With all the automation available today, it’s easy for programmers to overlook costly overhead introduced into machine code by the compiler. Interrupt handlers are one key area worthy of a closer inspection.
In the early days of embedded C compilers, interrupt service routines (ISRs) had to be written in assembly language. Today, most compilers let the developer identify a function as an ISR, with the compiler taking care of all of the hassles associated with the ISR. This could include placing the correct entry into the interrupt vector table, stacking and unstacking registers, and terminating the function with a return from interrupt instruction. There are even compilers available that know when an ISR needs to clear a particular flag before the ISR terminates and will insert the proper code.
Although these advances are most welcome, they have come at a price–namely that it’s so easy to write an interrupt handler in a high-level language that one can easily lose track of the overhead that the compiler is introducing. Doing so can unwittingly result in a high price for the convenience of using a high-level language.
ISR overhead can be split into two parts, fixed and variable. Fixed overhead is associated with the CPU detecting that an interrupt has occurred, vectoring to the ISR, clearing any required flags to prevent the ISR from being re-entered, and finally executing the return from interrupt instruction. Thus, an ISR that does nothing, such as the one shown in Listing 1, still incurs some CPU overhead every time it occurs. Naturally, there isn’t much a compiler can do about the fixed overhead.
{
}
Listing 1. Do nothing ISR
ISR variable overhead is the time spent stacking and unstacking the registers used in the ISR. This is a key topic, as it’s not uncommon for the time spent stacking and unstacking registers to dwarf the time spent doing useful work. One of the ironies of using modern, register-rich CPUs is that the presence of all those registers encourages the compiler writers to use them! Normally, this leads to very fast, tight code. However in an ISR, all those registers can work to our detriment.
Consider an ISR that uses 12 registers (and thus incurs 12 push and 12 pop operations). Even though the ISR’s body may be faster than code that uses just six registers, the overall execution time of the ISR may increase simply because it must stack and unstack so many registers. For infrequently occurring interrupts, this is irrelevant. However for interrupts that occur frequently, this overhead can rapidly consume a very large portion of the CPU’s bandwidth.
For example, consider a full-duplex serial link running at 38,400 baud on a CPU with a 1-MHz instruction cycle. If the CPU is interrupted upon receipt and transmission of every character, then assuming 10 bits per byte, it’ll be interrupted every 106 / (38,400 / 10) / 2 = 130 µs. If each interrupt requires 12 registers to be pushed and popped, then the processor spends 24/130 = 18% of its time doing nothing more than stack operations. A coding change that requires only six registers to be stacked would free up 9% of the CPU time and save stack space.

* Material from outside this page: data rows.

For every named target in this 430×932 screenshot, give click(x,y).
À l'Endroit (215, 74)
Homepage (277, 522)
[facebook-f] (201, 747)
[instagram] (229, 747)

To determine how much overhead you are incurring in an ISR, have the compiler generate an assembly language listing of your C code, preferably with the C instructions interleaved. An example is shown in Listing 2.
timer0_CompareMatchAIsr:
00000000 938A ST -Y, R24
00000002 93FA ST -Y, R31
00000004 93EA ST -Y, R30
00000006 923A ST -Y, R3
00000008 922A ST -Y, R2
0000000A 921A ST -Y, R1
0000000C 920A ST -Y, R0
0000000E 937A ST -Y, R23
00000010 936A ST -Y, R22
00000012 935A ST -Y, R21
00000014 934A ST -Y, R20
00000016 933A ST -Y, R19
00000018 932A ST -Y, R18
0000001A 931A ST -Y, R17
0000001C 930A ST -Y, R16
0000001E B78F IN R24, 0x3F
00000020 E000 LDI R16, 0
00000022 BF03 OUT 0x33, R16
00000024 9100…. LDS R16, Event
00000028 …. RCALL fifo_AddEvent
0000002A BF8F OUT 0x3F, R24
0000002C 9109 LD R16, Y+
0000002E 9119 LD R17, Y+
00000030 9129 LD R18, Y+
00000032 9139 LD R19, Y+
00000034 9149 LD R20, Y+
00000036 9159 LD R21, Y+
00000038 9169 LD R22, Y+
0000003A 9179 LD R23, Y+
0000003C 9009 LD R0, Y+
0000003E 9019 LD R1, Y+
00000040 9029 LD R2, Y+
00000042 9039 LD R3, Y+
00000044 91E9 LD R30, Y+
00000046 91F9 LD R31, Y+
00000048 9189 LD R24, Y+
0000004A 9518 RETI
Listing 2. Mixed C and generated assembly language listing of two-line ISR
Even if you aren’t familiar with your CPU’s instruction set, the push and pop operations are usually easy to spot. Note that this two-line ISR requires 15 registers to be stacked and unstacked.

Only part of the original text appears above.